Topic for Discussion

The Dabel Brothers are this generation's Byron Preiss.

Agree or disagree?

Wednesday, January 23, 2008

Bram Stoker Preliminary Ballot

Ellen Datlow has posted the very long list of preliminary ballot items for the Bram Stoker Award; from my jaundiced position, it looks like every horror publication worth reading that was published last year (and possibly a few that aren't). The fact that I don't much like horror should probably be factored in there.

[via SF Awards Watch]

Always Counting

I'm reading Jon Courtenay Grimwood's 9tail Fox, and trying to piece things together -- some things fit together very nicely, and others...don't. Page references are to the US (Night Shade) edition:

First: when was that?
"9tail Fox takes place a few years in the future and is based on a past where San Francisco's Chinatown was cut out of Central in the mid-1990s and turned into an autonomous subdistrict of the SFPD."
- Acknowledgements, p. vii
"In April 1991, the small sliver of central San Francisco bounded by Geary, Market and Larkin Streets got its own SFPD task force. ... Ten years later, a purpose-built SFPD building opened at 301 Eddy Street, the new Tenderloin Station.
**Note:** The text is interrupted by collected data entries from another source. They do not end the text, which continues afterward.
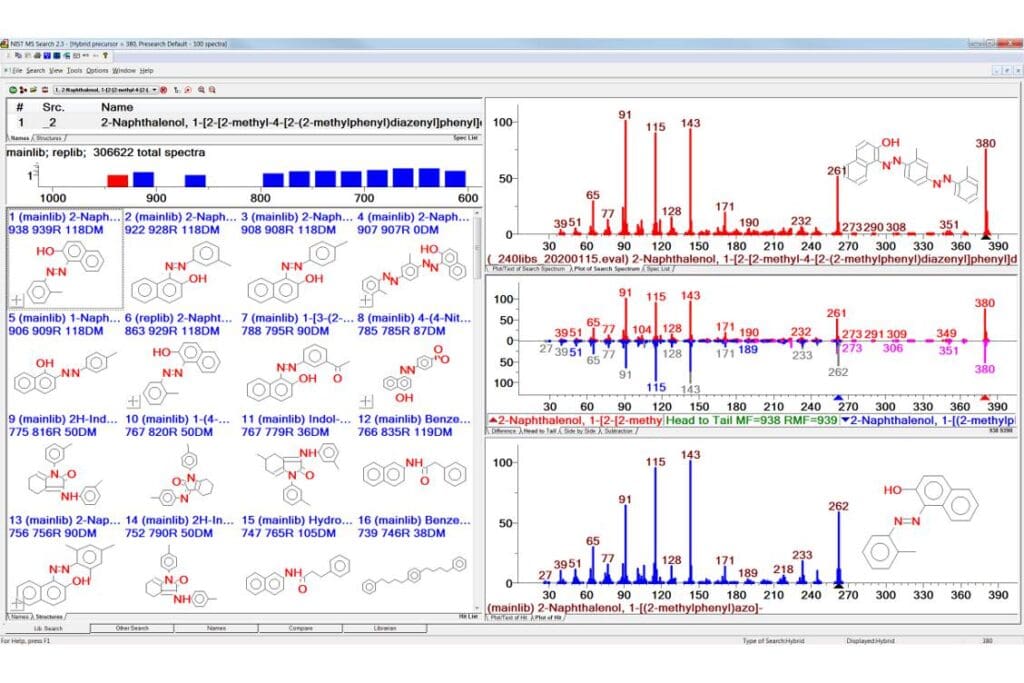Open the Options menu
Viewport: 1024px width, 683px height.
(x=95, y=70)
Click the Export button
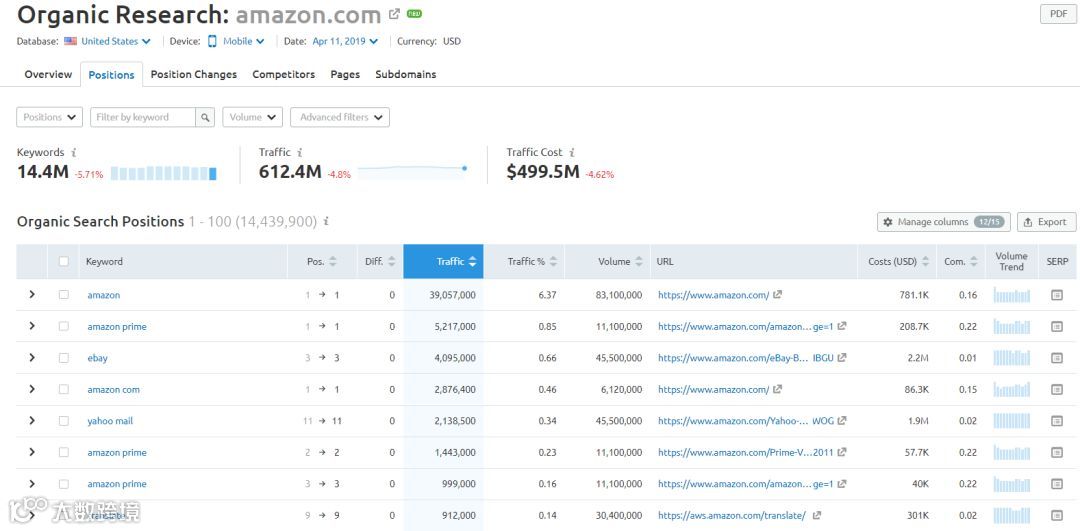The height and width of the screenshot is (531, 1080). 1044,222
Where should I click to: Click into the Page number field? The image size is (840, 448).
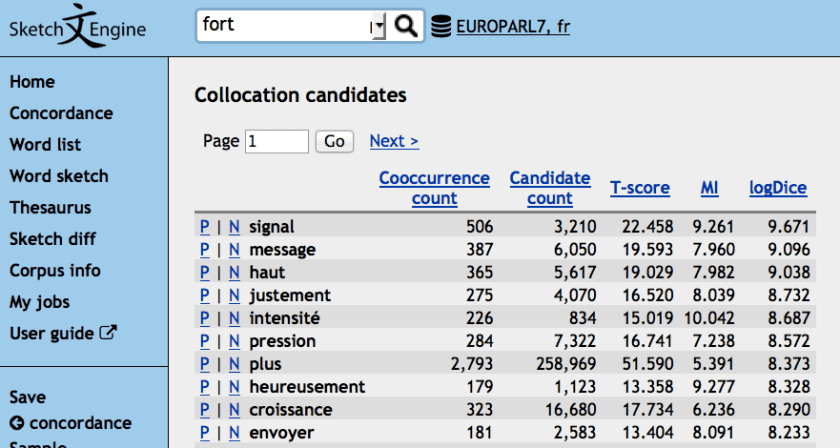(277, 141)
"About five years after that, a similar decision to cut Chinatown out of Central and turn the area into its own SFPD district created such outrage from those within the local community that the whole plan was put on hold, indefinitely. Civic pride, however, needed saving and City Hall's compromise saw Chinatown merged with the Financial District and given quasi-autonomy as an SFPD sub-district within Central, which was, itself, one of five stations within Metro."
- Chapter 3, p.9

To review, 1991 + 10 + 5 equals "the mid-1990s." Sure, it does.

Second: what time is it?

" eighty-seven-year-old doctor...Misha Persikov...."
- Chapter 1, p.2

Chapter 7 header: "Stalingrad -- Winter, 1942"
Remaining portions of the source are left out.